17432  - paulo_prof - 17/Out/2009 09:41
citação: marcoscbsPaulo Prof,
você poderia comentar a SGPS3?? Me parece um ativo bem desvalorizado e que tem bom potencial de alta já que a reestruturaçao já acabou e espera-se que os lucros possam vir.
Obrigado
No segmento de fios e tecidos, excetuando CTSA3/4, todos os ativos estão "atrasados". Na minha carteira mesmo, ECPR4 e PTNT4 não andam. Só estou dando uma chance até a divulgação dos resultados do 3T09 para rifar (não acredito que os resultados venham positivos).
Acho muito difícil ter uma "leitura" correta do segmento e tentar antecipar resultados. Não há informações seguras relativas ao efeito China que não deve ser pequeno. Portanto, não me arrisco a palpitar. Talvez pelo fato da SGPS3 ter produção local nos EUA esteja um pouco mais protegida? Não sei!

Fator -02-JUN
Revisamos nossas projeções e preços-alvo para as empresas do setor de Têxtil e Calçado.
Incorporamos os resultados do 4T08 e 1T09, assumimos novos guidances fornecidos pelas empresas e reduzimos a taxa de desconto em função da diminuição do Rf nominal.
O setor de calçados sentiu os efeitos da crise econômica através da desaceleração no volume de vendas no mercado interno. Entretanto, observamos pequeno aumento no preço médio de vendas no 4T08 e 1T09, com impacto positivo em nossos modelos.
O consumo de calçados no País ainda é pequeno e o bem é supérfluo, bastante sensível à variação na renda disponível, conforme pudemos observar na variação de volumes apresentado pelas companhias nos resultados do 4T08 e 1T09. A queda no preço do petróleo impacta diretamente a margem bruta da Grendene, que utiliza PVC como principal insumo de fabricação (cloreto de polivinila), enquanto a dinâmica da borracha sintética não segue a variação no preço do petróleo (matéria-prima utilizada pela Alpargatas para a produção das Havaianas).

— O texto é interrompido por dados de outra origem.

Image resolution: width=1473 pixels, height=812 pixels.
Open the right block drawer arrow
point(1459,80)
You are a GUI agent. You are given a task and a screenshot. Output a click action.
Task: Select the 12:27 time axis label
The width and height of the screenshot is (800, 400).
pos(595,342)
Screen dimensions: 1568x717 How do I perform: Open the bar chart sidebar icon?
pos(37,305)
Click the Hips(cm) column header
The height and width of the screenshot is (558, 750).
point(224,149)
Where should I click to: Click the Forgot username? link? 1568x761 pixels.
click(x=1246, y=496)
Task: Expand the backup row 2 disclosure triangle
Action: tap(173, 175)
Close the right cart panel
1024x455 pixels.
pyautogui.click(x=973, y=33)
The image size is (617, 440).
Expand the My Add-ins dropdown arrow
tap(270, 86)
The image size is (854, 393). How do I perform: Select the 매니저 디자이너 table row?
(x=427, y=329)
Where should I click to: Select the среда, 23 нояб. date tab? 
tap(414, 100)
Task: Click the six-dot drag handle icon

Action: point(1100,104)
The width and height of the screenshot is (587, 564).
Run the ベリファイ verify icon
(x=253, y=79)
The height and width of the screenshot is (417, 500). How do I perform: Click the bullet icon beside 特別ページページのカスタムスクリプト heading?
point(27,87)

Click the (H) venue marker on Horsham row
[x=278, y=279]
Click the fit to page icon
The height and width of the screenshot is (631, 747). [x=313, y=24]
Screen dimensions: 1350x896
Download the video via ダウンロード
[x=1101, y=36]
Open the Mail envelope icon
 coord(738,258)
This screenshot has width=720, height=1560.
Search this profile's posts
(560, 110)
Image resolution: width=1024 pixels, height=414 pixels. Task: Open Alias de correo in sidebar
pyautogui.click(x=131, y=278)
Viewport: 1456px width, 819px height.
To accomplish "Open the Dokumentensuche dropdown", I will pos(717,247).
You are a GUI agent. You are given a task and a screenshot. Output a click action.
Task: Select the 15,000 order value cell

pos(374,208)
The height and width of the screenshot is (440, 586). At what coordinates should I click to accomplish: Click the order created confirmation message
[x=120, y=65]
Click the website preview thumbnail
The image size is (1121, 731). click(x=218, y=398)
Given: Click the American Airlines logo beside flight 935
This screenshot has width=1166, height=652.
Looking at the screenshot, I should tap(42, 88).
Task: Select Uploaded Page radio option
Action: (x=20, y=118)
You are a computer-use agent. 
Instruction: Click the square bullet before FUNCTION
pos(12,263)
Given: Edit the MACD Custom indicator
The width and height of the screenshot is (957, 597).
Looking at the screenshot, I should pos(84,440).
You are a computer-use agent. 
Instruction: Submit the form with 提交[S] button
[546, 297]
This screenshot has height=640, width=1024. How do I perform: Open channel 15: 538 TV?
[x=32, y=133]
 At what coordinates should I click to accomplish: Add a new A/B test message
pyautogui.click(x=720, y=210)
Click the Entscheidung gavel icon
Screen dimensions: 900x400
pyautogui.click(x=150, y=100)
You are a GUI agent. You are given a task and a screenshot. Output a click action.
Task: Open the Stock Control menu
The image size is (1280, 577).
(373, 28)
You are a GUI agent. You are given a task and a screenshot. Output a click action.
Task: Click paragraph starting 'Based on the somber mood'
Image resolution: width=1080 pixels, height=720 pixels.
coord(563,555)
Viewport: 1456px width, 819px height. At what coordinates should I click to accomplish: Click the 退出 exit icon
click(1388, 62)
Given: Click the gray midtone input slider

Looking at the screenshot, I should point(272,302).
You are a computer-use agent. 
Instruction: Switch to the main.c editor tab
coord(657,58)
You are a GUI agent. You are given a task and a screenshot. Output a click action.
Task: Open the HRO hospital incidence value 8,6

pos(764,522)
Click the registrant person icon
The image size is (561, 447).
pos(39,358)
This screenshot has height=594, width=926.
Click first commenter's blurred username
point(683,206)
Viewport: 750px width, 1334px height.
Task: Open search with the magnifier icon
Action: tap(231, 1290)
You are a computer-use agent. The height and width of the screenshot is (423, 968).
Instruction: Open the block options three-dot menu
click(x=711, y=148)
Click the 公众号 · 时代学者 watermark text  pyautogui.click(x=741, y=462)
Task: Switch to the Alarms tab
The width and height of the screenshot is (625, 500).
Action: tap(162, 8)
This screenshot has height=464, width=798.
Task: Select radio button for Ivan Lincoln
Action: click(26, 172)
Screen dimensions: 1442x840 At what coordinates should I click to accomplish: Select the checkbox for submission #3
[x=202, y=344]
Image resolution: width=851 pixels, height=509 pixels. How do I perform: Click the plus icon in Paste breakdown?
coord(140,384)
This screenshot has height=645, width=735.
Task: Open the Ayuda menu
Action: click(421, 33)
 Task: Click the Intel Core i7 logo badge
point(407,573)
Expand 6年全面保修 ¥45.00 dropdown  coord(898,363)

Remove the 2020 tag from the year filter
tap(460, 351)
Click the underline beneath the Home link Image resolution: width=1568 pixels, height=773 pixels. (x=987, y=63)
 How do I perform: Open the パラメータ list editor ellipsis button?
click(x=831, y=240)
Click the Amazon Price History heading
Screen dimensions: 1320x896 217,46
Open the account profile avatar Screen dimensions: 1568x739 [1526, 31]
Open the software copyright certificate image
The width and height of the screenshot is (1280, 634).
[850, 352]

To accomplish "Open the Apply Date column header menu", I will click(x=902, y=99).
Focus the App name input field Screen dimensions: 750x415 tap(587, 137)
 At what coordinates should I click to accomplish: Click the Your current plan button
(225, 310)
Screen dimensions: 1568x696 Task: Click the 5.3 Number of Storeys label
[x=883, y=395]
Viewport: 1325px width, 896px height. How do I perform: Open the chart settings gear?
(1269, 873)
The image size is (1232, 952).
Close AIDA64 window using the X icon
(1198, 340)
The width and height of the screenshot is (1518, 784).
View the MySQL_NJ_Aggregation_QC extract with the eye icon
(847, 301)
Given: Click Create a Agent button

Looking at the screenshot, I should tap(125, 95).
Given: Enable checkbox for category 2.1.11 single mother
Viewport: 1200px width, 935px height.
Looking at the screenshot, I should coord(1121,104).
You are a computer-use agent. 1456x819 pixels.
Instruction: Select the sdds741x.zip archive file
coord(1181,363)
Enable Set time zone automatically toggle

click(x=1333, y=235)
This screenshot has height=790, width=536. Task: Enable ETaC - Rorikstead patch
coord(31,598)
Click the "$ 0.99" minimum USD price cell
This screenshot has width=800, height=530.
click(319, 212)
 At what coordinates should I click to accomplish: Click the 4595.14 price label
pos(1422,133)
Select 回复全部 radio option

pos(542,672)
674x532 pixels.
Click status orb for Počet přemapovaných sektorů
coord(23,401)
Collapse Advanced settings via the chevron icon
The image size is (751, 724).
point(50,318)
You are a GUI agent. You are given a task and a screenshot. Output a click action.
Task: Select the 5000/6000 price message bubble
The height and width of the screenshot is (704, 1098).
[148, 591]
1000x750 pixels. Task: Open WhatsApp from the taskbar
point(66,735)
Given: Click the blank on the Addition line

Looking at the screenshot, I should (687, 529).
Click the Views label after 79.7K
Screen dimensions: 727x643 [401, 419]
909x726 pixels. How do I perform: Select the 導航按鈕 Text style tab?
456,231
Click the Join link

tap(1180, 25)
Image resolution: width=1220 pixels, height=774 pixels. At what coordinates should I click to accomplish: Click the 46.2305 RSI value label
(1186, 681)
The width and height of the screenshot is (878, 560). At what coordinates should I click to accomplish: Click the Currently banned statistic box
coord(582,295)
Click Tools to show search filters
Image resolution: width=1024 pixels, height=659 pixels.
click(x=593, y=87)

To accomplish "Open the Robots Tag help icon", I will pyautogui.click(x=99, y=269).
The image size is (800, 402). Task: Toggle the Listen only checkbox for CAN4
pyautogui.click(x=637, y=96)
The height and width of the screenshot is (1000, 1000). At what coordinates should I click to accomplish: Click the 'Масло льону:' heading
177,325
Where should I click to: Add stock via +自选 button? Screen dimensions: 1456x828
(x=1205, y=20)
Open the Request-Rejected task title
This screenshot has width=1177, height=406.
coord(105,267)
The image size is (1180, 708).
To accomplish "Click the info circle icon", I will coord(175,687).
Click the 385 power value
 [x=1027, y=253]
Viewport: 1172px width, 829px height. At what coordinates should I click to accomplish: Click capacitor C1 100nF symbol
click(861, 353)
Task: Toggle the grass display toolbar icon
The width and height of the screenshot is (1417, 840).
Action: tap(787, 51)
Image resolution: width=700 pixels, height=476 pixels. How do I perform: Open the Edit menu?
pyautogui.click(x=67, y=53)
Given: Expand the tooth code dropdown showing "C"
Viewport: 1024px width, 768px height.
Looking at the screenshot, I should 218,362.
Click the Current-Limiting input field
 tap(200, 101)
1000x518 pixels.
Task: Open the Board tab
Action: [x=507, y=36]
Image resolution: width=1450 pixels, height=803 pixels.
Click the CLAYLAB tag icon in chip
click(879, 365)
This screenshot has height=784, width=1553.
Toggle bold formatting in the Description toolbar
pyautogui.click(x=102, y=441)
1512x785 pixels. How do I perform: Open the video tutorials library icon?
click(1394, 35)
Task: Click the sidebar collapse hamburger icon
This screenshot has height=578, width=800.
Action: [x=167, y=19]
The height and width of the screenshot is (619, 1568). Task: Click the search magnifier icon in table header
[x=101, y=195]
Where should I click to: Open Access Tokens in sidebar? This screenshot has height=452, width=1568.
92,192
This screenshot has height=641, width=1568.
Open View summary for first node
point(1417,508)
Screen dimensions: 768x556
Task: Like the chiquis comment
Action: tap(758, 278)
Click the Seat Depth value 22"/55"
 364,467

2752 - paulorizzi - 22/Mar/2009 22:08

"Eu tenho posições em CTSA3, CTSA4 e ECPR4 e não estou botando fé ... Não lembro de ter visto uma única notícia positiva para o setor. Ao que consta, as exportações despencaram e há problemas de competitividade no mercado interno mesmo com o câmbio favorável. Parece que os chineses, que até o final do ano passado haviam concordado com um sistema de cotas, este ano não querem saber de papo. "

2036 - small caps - 03/Mar/2009 00:15
"Do segmento, ainda fico com a CTSA3 e a CEDO4 (por meio da ECPR4) por já estarem com lucros operacionais melhores e serem beneficiadas pelo aumento do dólar também."
"Mas se não tivesse ainda posição no setor têxtil, Coteminas seria uma boa candidata a iniciar o posicionamento, aos poucos."